I read about one Russian grandmother abroad and remembered about another. Twenty years ago, we went to Fort Ross with an institute friend from Silicon Valley for an annual Live History Day – a performance organized by volunteers from the local historical community. A friend captured his retired mother, who was just staying with him, looking after a newly born son. We walk through the fort, look at the life of the Russian settlers, as it is seen by the current Americans, and stumble upon a bowl of peelings. The American, depicting a Russian housewife, in front of the eyes of a respectable public blends the paste, catches, makes peelmen, immediately cookes them and sells them for some money.

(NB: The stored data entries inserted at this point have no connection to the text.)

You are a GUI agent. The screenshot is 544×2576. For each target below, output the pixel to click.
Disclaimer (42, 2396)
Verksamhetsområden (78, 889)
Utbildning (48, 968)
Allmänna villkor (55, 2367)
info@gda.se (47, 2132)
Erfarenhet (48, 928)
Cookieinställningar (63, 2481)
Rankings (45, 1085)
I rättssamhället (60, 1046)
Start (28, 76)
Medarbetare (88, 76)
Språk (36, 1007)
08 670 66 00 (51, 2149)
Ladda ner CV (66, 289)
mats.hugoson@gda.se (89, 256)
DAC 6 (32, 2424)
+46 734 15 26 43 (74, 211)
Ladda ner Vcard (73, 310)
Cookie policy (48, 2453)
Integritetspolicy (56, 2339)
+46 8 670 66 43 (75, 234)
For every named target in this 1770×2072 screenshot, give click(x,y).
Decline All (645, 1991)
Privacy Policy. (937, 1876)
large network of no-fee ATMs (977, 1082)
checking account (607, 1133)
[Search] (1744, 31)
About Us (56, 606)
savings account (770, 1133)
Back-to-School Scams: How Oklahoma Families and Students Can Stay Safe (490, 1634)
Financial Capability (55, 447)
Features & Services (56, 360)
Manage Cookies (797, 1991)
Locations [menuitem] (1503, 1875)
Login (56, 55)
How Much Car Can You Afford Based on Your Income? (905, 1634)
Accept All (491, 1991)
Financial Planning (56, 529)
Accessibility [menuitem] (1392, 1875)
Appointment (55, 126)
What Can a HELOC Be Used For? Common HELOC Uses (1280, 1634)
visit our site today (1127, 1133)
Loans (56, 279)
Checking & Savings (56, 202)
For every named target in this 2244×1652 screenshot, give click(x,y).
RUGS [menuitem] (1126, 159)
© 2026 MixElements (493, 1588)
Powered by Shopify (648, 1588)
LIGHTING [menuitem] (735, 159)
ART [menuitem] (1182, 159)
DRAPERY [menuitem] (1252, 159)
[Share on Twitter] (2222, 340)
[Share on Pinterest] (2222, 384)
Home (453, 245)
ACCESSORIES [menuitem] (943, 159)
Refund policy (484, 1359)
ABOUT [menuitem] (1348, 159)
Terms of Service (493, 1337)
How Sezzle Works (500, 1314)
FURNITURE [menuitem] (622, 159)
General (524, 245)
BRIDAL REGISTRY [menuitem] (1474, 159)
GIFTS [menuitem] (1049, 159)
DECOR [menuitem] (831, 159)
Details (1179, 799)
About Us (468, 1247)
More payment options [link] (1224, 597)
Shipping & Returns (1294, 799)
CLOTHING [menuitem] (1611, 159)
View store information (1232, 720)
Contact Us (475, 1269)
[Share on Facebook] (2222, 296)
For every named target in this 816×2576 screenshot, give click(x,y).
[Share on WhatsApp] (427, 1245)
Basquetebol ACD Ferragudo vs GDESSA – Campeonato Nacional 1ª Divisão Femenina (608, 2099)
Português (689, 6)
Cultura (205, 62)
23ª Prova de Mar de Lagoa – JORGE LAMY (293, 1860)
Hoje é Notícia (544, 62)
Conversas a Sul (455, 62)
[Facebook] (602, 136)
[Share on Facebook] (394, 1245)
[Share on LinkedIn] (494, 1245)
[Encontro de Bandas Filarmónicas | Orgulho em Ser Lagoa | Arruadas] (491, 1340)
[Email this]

A friend’s mother looks, looks, and then says, “Who’s doing so?” He approaches and begins to show how to stick properly. The American fell in admiration. Then it follows:
“Well, you guys, go, and I still have to show her how to mix the paste.
How will you explain? You are not in English...
Don’t be afraid, the hostess will understand without words.
We return in an hour. Before the bowl a long row, two friends barely have time to let go of the goods, they just walked away from us: say, no time, walk again. Sometimes later, the best friends now ended the pain and they, under the applause of grateful customers, turned the bench, making, according to the American, almost three times the revenue compared to last year. On the way home, the friend’s mother thanked us for a wonderful day and warned us that for the next weekend she will not be able to sit with her grandson, because she will go to her new friend to show how to cook shell and borsch!